Example 2: Box Plot Grouped by Subject
import pandas as pd
import numpy as np
import matplotlib.pyplot as plt
# create a dataframe
data = { 'Scores': [88, 74, 96, 91, 92, 80, 88, 90, 79, 87, 90, 93, ],
'Subject': ['Maths', 'Maths', 'Maths', 'Maths', 'Science', 'Science', 'Science', 'Science', 'English', 'English', 'English', 'English']}
df = pd.DataFrame(data)
# create a boxplot grouped by subject
boxplot = df.boxplot(column=['Scores'], by='Subject')
plt.show()
Output
In this example, we used the by
argument to group the Scores
column by Subject
before plotting the box plot.
Example 3: Customizing Box Plots
import pandas as pd
import numpy as np
import matplotlib.pyplot as plt
# create a dataframe
data = {'Math': [88, 74, 96, 85, 91],
'Science': [92, 80, 75, 88, 90],
'English': [79, 84, 87, 90, 93]}
df = pd.DataFrame(data)
# create a boxplot grouped by subject
boxplot = df.boxplot(column=['Math'], grid=False, rot=45, fontsize=15, figsize=(8,6))
plt.show()
Output
In this example, we customized the box plot for the Math
column.
Here,
grid=False
: means that the grid lines are not shownrot=45
: rotates the label by 45 degreesfontsize=15
: sets the font size of labels to 15figsize=(8,6)

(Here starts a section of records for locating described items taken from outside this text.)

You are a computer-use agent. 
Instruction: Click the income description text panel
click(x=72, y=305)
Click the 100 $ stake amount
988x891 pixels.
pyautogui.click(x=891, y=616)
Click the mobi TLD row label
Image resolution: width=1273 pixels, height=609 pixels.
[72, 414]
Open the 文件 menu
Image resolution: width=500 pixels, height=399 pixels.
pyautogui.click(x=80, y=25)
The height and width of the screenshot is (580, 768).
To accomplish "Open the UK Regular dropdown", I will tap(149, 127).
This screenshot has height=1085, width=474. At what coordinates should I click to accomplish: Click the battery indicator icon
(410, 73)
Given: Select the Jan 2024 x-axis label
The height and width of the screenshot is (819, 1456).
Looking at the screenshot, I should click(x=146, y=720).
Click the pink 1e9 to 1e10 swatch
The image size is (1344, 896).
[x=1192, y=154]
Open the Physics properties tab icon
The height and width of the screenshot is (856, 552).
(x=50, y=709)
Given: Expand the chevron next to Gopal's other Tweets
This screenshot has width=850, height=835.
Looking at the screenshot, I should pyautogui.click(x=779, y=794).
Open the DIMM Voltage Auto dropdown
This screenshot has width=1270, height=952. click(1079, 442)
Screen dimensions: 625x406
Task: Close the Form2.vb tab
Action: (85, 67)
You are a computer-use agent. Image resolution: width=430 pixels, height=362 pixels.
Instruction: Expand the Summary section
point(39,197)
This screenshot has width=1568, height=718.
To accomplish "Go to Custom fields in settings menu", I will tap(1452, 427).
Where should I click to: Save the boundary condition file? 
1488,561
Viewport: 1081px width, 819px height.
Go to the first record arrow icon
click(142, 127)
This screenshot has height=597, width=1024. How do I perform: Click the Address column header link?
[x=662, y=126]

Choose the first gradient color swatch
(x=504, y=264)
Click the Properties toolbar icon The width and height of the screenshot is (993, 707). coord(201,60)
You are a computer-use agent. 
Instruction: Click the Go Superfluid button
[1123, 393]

: sets the size of the plot to 8x6 inches
Example4: Pandas boxplot() Return Type
import pandas as pd
# create a dataframe
data = {
'A': [1, 2, 3, 4, 5],
'B': [2, 3, 4, 5, 6],
'C': [3, 4, 5, 6, 7]
}
df = pd.DataFrame(data)
# create a box plot of the data
# with dict return type
plot_dict = df.boxplot(return_type='dict')
print(plot_dict)
Output
{ 'whiskers': [<matplotlib.lines.Line2D object at 0x117bf3710>, <matplotlib.lines.Line2D object at 0x117d936d0>, <matplotlib.lines.Line2D object at 0x117da7d10>, <matplotlib.lines.Line2D object at 0x117db4890>, <matplotlib.lines.Line2D object at 0x117dc0a90>, <matplotlib.lines.Line2D object at 0x117dc1610>], 'caps': [<matplotlib.lines.Line2D object at 0x117da4310>, <matplotlib.lines.Line2D object at 0x117da5010>, <matplotlib.lines.Line2D object at 0x117db53d0>, <matplotlib.lines.Line2D object at 0x117db5f50>, <matplotlib.lines.Line2D object at 0x117dc21d0>, <matplotlib.lines.Line2D object at 0x117dc2d90>], 'boxes': [<matplotlib.lines.Line2D object at 0x117d64390>, <matplotlib.lines.Line2D object at 0x117da71d0>, <matplotlib.lines.Line2D object at 0x117db7f10>], 'medians': [<matplotlib.lines.Line2D object at 0x117da5bd0>, <matplotlib.lines.Line2D object at 0x117db6b10>, <matplotlib.lines.Line2D object at 0x117dc3850>], 'fliers': [<matplotlib.lines.Line2D object at 0x117da6250>, <matplotlib.lines.Line2D object at 0x117db7450>, <matplotlib.lines.Line2D object at 0x117dcc310>], 'means': [] }
In this example, we returned the box plot as a Python dictionary. This is useful when we want to interact with the box plot programmatically after creating it.